Swiss activist investor RBR Capital Advisors thinks 2019 is too long to wait for asset manager GAM Holding to improve the firm — which has suffered client outflows on the back of dismal performance for two years running — and the dissident shareholder is pressuring GAM to make big changes, fast.
GAM has been slashing costs and revamping funds in an attempt to slow clients’ withdrawals from its products. The firm revealed in its annual report yesterday that investors pulled 10.7 billion swiss francs ($10.6 billion) from its funds last year, while performance fee income plummeted from 82.8 million francs to 3 million francs. The firm’s assets under management rose 1 percent, to 120.7 billion francs.
GAM, like many asset managers who operate hedge funds, has been suffering as investors have become skeptical of the sector amid disappointing returns and high fees. GAM CEO Alexander Friedman has been restructuring the investment manager, saying in a statement accompanying the results, “Our 2016 earnings were disappointing on two fronts: we recorded net outflows for the year and realized very low performance fees. We are addressing both issues through our strategic initiatives, many of which have started to bear fruit, while our unrelenting focus on cost discipline is showing results.”
But Friedman said the changes won’t be complete until 2019, with the firm aiming to cut $30 million in additional expenses by then. That isn’t fast enough for RBR.
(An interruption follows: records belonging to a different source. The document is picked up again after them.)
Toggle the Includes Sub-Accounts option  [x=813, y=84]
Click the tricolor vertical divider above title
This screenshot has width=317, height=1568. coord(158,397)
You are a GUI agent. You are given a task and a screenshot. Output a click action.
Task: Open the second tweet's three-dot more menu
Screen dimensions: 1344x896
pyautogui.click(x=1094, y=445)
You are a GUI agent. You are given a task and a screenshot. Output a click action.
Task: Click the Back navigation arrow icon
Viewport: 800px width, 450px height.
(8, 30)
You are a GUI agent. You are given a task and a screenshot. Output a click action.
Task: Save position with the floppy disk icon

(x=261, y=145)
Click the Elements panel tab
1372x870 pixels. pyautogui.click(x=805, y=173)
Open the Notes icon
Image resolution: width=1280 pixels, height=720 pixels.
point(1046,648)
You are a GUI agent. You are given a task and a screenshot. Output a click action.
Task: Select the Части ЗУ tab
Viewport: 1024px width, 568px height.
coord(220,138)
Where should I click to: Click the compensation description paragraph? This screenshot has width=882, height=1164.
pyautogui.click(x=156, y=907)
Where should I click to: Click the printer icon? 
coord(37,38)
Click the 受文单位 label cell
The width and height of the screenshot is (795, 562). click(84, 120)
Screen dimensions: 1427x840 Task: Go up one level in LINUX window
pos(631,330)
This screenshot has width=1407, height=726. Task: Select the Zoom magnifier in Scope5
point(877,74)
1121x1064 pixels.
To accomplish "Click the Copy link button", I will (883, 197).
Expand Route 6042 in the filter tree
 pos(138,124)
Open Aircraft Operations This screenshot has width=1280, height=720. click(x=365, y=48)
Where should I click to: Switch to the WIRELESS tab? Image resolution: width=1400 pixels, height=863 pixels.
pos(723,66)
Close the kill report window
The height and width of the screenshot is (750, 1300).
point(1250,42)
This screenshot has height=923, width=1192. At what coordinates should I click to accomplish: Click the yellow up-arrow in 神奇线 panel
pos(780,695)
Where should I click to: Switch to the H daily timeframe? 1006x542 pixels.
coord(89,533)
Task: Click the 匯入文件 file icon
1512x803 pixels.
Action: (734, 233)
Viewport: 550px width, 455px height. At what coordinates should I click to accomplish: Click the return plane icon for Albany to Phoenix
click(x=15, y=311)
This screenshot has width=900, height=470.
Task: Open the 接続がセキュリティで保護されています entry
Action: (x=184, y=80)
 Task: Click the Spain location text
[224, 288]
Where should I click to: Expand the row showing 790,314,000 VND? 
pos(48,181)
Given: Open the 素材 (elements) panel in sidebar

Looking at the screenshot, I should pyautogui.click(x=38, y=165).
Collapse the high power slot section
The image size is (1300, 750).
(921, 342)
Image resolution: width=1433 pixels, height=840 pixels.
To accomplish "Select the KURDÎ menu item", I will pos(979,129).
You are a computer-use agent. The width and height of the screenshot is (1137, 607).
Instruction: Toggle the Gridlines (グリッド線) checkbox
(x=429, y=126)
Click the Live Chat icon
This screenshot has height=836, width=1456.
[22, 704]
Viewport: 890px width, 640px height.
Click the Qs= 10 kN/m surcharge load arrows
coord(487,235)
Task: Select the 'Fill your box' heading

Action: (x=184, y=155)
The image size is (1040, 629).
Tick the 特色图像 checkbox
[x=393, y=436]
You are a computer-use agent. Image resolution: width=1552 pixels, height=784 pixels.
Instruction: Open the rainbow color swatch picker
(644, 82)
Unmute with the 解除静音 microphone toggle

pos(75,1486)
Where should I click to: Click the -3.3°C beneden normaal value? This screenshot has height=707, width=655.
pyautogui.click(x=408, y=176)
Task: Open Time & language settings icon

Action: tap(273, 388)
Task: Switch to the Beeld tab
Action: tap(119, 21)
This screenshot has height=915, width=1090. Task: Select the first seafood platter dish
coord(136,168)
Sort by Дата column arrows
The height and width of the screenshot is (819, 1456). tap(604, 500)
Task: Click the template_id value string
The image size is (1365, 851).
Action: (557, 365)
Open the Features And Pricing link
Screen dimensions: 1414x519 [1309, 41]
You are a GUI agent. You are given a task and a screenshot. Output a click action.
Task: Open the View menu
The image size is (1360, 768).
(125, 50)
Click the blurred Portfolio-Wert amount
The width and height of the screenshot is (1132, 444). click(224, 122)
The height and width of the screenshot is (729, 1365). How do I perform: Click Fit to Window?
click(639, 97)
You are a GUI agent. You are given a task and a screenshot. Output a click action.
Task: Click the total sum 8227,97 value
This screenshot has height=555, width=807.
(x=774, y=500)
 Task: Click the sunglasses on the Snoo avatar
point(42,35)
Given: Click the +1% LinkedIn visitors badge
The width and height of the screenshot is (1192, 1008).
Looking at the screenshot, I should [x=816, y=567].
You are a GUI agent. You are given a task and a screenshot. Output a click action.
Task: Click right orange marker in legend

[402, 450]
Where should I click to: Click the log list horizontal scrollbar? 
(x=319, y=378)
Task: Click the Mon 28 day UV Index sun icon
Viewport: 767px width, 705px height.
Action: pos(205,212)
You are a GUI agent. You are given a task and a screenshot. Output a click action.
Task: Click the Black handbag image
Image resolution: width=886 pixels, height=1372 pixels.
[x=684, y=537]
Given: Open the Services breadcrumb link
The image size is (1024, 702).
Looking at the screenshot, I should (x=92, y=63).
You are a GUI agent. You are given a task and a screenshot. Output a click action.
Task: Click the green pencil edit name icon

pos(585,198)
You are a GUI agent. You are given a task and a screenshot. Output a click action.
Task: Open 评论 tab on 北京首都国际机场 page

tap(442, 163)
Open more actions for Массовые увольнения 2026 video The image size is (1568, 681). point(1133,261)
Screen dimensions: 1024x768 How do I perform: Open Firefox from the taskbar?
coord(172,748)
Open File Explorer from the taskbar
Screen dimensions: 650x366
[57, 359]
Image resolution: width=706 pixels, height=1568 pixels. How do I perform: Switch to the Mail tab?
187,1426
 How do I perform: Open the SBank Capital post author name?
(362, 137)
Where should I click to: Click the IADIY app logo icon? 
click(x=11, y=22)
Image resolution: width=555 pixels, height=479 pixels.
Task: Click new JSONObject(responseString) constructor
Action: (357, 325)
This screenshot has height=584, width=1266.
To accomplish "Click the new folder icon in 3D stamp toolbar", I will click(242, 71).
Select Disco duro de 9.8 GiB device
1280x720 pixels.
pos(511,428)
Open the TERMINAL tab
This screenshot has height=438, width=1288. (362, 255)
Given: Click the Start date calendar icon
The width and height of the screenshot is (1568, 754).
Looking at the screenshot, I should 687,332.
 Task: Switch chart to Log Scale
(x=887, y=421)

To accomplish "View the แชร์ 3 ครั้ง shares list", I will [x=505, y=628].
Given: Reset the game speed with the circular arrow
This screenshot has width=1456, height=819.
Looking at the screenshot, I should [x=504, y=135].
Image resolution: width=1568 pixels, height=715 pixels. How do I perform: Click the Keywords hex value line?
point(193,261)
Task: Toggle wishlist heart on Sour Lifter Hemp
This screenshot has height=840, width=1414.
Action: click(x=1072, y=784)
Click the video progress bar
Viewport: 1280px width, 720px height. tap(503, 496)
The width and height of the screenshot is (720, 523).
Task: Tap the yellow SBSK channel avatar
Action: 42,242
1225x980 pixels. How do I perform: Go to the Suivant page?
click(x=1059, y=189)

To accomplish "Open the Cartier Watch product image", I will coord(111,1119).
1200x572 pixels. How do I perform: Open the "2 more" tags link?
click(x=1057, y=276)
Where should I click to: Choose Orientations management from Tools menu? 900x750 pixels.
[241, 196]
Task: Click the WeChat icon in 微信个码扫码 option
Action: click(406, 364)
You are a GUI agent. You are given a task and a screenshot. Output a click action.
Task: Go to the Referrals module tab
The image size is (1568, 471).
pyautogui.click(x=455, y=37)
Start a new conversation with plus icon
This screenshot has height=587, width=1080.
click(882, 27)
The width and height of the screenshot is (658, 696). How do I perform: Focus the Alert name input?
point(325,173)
“In our view, if you need to put in place a change program, you need to act quickly,” says Kasia Robinski, a partner with Hanover Investors in London and a veteran private equity executive whom the RBR Strategic Value fund, which owns 2.1 percent of GAM, has proposed to replace GAM’s current chairman. “There is not a sufficient sense of urgency at the company. If you look back at performance over the past three years, it paints a picture of issues not being addressed.”
RBR says it has been engaged in behind-the-scenes meetings and written correspondence with the company about strategy. A GAM spokeswoman says the company doesn’t disclose the content of private meetings with investors.
RBR proposed three new members for GAM’s board: Robinski, William Raynar, and Rudolph Bohli, founder and chief investment officer of RBR. GAM’s board chairman, Johannes de Gier, is retiring, but GAM proposed that current board member Hugh-Scott Barrett be elected to chairman and a new board member, David Jacob, CEO of fixed income asset manager Rogge Global Partners, join the board.
“Our view is that teams that have not delivered need to be strengthened; whereas we welcome a change in the chairman and the appointment of one new individual to the board of directors, we do not consider that these changes go far enough,” adds Robinski.
Upcoming disclosures will show that RBR’s stake in GAM will rise to more than 3 percent, according to one person familiar with RBR’s holdings. Robinski would only confirm the 2.1 percent ownership stake.